Supplied text
-- Start --

Today's programming challenge - How's your Range-Fu ?

Fri Apr 17 11:17:30 PDT 2015

On Fri, Apr 17, 2015 at 09:59:40AM -0700, H. S. Teoh via Digitalmars-d wrote:
[...]
> So either you have to throw out all pretenses of Unicode-correctness
> and just stick with ASCII-style per-character line-wrapping, or you
> have to live with byGrapheme with all the complexity that it entails.
> The former is quite easy to write -- I could throw it together in a
> couple o' hours max, but the latter is a pretty big project (cf.
> Unicode line-breaking algorithm, which is one of the TR's).
[...]

Well, talk is cheap, so here's a working implementation of the
non-Unicode-correct line wrapper that uses ranges and does not allocate:

	import std.range.primitives;

	/**
	 * Range version of $(D std.string.wrap).
	 *
	 * Bugs:
	 * This function does not conform to the Unicode line-breaking algorithm. It
	 * does not take into account zero-width characters, combining diacritics,
	 * double-width characters, non-breaking spaces, and bidi markings.  Strings
	 * containing these characters therefore may not be wrapped correctly.
	 */
	auto wrapped(R)(R range, in size_t columns = 80, R firstindent = null,
	                R indent = null, in size_t tabsize = 8)
	    if (isForwardRange!R && is(ElementType!R : dchar))
	{
	    import std.algorithm.iteration : map, joiner;
	    import std.range : chain;
	    import std.uni;

	    alias CharType = ElementType!R;

	    // Returns: Wrapped lines.
	    struct Result
	    {
	        private R range, indent;
	        private size_t maxCols, tabSize;

	        private size_t currentCol = 0;
	        private R curIndent;
	        bool empty = true;
	        bool atBreak = false;

	        this(R _range, R _firstindent, R _indent, size_t columns, size_t tabsize)
	        {
	            this.range = _range;
	            this.curIndent = _firstindent.save;
	            this.indent = _indent;
	            this.maxCols = columns;
	            this.tabSize = tabsize;

	            empty = _range.empty;

	        }

	        @property CharType front()
	        {
	            if (atBreak)
	                return '\n';    // should implicit convert to wider characters
	            else if (!curIndent.empty)
	                return curIndent.front;
	            else
	                return range.front;
	        }

	        void popFront()
	        {
	            if (atBreak)
	            {
	                // We're at a linebreak.

-- End --

Work to do
[1] For each statement about the forum post, say whether it agrees with the text. Answer yes or no and quote the exact words of the text that decide it.
(a) The line wrapper shown follows the Unicode line-breaking algorithm.
(b) The implementation uses ranges and does not allocate.
(c) The default tab size for the wrapper is 8.
[2] Repeat the forum post word for word, everything from "empty = _range.empty;" down to "else if (!curIndent.empty)".

Data entries
-- Start --

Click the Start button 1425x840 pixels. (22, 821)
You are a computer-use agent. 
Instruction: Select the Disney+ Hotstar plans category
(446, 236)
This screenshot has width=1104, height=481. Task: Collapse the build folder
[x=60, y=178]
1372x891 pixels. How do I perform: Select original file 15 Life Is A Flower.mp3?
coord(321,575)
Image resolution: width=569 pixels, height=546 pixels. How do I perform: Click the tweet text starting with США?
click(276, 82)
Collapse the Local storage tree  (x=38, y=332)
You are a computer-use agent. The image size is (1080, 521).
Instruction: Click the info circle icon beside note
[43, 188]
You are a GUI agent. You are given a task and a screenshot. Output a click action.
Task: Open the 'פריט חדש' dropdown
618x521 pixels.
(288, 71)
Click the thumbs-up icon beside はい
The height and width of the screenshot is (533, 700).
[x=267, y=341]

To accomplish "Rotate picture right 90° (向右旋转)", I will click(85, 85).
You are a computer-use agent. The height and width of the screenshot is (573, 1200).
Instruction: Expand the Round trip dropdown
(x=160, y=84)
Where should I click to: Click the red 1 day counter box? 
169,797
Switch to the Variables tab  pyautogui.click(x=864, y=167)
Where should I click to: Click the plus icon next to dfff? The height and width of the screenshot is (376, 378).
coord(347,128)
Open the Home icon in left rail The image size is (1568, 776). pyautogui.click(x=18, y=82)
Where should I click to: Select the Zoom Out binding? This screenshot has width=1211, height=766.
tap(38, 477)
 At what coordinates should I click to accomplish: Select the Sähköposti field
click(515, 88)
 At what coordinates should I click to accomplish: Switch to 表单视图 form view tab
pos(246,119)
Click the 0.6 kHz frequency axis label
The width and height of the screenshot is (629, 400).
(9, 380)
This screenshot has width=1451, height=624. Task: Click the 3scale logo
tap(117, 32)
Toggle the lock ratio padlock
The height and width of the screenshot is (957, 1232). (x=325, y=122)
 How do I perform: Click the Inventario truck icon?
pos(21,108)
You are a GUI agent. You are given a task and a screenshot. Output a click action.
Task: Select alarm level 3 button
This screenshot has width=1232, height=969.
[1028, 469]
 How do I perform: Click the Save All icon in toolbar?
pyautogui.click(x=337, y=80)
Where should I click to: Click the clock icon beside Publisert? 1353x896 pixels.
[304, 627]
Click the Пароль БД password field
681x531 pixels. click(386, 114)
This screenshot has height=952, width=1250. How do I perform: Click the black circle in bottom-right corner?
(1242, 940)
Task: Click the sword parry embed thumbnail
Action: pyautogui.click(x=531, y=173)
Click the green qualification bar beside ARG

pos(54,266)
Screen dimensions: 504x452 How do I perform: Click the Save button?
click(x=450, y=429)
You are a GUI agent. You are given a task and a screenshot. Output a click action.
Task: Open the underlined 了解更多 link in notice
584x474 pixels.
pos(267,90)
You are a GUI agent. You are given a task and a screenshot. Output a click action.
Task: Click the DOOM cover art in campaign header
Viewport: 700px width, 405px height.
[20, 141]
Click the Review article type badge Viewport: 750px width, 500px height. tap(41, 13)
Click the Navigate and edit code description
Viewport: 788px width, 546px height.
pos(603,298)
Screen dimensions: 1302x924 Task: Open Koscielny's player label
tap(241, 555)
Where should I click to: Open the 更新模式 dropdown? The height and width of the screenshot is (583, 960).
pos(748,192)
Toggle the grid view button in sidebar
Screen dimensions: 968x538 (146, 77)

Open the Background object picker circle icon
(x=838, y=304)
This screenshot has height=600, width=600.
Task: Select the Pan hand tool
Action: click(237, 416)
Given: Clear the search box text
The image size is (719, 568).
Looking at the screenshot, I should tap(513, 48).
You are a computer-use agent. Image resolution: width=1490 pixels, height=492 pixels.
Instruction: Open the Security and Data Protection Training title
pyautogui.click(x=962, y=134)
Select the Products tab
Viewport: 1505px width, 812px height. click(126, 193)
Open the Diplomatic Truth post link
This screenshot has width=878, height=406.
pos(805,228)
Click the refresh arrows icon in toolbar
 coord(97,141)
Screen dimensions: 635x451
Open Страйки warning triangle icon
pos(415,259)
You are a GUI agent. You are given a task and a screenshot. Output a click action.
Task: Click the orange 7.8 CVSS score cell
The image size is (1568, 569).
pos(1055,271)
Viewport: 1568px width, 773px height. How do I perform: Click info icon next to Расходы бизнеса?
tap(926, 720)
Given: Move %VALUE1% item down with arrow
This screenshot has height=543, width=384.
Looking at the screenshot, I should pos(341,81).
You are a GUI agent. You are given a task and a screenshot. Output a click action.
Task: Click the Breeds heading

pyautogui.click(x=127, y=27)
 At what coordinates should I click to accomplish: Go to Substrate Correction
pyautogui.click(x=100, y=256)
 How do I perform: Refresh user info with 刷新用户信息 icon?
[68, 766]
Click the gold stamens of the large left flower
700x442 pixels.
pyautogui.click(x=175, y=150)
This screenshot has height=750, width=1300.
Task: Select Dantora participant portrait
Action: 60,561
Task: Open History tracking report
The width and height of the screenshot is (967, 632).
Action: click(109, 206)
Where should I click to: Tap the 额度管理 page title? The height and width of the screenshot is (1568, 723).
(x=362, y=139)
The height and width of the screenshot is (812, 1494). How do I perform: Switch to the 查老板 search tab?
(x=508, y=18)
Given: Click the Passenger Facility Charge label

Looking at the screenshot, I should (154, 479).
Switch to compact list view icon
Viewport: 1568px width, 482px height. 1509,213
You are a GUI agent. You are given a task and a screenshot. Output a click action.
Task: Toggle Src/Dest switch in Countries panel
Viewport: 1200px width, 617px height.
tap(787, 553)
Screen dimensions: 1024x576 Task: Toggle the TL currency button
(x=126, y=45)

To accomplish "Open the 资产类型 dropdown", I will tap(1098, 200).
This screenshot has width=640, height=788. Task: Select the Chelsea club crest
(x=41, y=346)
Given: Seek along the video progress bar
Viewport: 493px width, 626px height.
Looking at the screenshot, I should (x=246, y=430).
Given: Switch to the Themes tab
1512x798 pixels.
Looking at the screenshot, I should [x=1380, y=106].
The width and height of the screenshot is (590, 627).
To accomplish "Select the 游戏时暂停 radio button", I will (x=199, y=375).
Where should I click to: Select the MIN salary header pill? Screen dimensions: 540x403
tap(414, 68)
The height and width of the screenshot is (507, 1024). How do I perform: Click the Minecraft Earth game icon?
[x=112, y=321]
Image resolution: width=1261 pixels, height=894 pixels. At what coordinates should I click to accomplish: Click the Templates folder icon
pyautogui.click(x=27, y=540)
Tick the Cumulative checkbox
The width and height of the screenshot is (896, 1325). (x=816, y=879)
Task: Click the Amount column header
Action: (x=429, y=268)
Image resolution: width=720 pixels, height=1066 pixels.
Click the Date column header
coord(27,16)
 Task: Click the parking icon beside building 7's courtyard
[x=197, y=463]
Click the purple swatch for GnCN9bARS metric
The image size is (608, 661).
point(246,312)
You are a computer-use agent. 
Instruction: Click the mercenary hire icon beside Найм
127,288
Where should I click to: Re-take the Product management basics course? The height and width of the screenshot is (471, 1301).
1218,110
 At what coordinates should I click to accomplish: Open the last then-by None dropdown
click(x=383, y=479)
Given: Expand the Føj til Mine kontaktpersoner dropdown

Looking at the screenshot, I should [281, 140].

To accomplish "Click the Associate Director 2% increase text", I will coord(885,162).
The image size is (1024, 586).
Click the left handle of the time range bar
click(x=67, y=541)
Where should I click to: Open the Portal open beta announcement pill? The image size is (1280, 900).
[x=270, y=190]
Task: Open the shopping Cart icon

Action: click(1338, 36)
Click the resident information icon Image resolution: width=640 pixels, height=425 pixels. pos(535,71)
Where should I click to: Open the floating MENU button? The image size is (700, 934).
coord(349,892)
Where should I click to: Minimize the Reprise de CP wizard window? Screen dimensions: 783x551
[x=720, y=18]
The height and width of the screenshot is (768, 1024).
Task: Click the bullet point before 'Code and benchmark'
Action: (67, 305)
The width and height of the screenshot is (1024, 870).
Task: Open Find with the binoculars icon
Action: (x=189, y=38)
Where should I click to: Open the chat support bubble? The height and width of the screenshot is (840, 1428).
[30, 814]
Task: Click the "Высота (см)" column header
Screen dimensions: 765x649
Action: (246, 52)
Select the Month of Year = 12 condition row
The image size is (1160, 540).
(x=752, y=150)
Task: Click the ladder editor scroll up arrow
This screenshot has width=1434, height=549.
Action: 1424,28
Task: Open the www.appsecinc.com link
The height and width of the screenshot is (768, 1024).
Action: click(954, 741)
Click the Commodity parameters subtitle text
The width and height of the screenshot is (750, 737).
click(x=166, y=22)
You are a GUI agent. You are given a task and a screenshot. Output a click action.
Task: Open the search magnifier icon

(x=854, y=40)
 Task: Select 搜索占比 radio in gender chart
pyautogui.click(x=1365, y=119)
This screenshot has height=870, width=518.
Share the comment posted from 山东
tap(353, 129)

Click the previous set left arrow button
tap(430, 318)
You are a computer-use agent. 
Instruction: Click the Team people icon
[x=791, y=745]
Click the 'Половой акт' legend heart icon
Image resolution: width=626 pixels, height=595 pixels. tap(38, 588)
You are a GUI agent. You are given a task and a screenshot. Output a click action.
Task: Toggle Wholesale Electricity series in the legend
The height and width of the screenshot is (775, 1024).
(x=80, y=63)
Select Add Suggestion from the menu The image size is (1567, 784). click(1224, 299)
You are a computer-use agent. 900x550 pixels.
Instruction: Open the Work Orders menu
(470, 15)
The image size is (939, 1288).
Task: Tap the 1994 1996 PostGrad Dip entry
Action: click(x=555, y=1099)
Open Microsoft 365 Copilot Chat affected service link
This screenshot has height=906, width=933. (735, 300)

-- End --

Outputs by task
[1]
(a) No: "This function does not conform to the Unicode line-breaking algorithm."
(b) Yes: "uses ranges and does not allocate"
(c) Yes: "in size_t tabsize = 8"

[2]
empty = _range.empty;

	        }

	        @property CharType front()
	        {
	            if (atBreak)
	                return '\n';    // should implicit convert to wider characters
	            else if (!curIndent.empty)